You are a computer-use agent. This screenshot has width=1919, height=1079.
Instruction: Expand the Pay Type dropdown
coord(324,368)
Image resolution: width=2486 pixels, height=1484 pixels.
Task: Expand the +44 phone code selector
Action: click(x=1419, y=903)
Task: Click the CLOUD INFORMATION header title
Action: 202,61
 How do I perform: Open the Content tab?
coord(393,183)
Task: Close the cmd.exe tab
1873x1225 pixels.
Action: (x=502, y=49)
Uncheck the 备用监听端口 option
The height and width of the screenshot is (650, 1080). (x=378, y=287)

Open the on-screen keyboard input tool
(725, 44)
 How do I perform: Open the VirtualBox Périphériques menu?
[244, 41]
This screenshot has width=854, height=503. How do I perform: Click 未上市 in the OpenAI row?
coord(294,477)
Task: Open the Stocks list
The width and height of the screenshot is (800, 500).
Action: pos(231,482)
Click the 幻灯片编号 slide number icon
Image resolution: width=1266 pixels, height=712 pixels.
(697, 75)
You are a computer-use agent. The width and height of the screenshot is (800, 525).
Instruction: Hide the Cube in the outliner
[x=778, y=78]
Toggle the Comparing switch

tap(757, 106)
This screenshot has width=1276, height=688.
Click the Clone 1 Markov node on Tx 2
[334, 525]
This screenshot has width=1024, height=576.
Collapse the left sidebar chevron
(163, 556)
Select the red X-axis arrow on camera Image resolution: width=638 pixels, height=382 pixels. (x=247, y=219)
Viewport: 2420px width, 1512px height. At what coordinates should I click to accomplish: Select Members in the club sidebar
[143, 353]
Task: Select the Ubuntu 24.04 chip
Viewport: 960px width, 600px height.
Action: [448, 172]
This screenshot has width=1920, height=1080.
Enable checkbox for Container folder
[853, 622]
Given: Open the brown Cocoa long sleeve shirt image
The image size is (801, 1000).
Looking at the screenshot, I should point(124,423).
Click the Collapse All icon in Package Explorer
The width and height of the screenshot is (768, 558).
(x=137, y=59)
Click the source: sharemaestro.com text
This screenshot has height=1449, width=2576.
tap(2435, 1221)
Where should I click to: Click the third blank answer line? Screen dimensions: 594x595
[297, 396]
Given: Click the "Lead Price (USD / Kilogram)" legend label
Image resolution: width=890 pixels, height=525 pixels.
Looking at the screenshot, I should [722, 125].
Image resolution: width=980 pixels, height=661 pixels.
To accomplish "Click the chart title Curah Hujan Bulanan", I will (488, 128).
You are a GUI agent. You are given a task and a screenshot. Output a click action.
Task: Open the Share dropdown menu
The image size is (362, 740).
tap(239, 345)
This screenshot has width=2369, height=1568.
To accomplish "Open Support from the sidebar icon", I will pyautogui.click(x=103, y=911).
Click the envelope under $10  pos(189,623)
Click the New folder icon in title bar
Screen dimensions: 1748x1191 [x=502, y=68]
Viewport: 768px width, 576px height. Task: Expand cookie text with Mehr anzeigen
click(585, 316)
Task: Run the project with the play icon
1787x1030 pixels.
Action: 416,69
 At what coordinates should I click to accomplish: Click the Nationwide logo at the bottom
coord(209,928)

┄┄┄┄┄┄

Werk het deel van de records hierboven bij dat loopt van het begin van de records tot en met de regel met "coord(294,477)", door "Pay Type" te vervangen door "Payment Method" en verder niets te veranderen. Geef alleen dat deel terug.

**ANTWOORD OP OPDRACHT**.
You are a computer-use agent. This screenshot has width=1919, height=1079.
Instruction: Expand the Payment Method dropdown
coord(324,368)
Image resolution: width=2486 pixels, height=1484 pixels.
Task: Expand the +44 phone code selector
Action: click(x=1419, y=903)
Task: Click the CLOUD INFORMATION header title
Action: 202,61
 How do I perform: Open the Content tab?
coord(393,183)
Task: Close the cmd.exe tab
1873x1225 pixels.
Action: (x=502, y=49)
Uncheck the 备用监听端口 option
The height and width of the screenshot is (650, 1080). (x=378, y=287)

Open the on-screen keyboard input tool
(725, 44)
 How do I perform: Open the VirtualBox Périphériques menu?
[244, 41]
This screenshot has width=854, height=503. How do I perform: Click 未上市 in the OpenAI row?
coord(294,477)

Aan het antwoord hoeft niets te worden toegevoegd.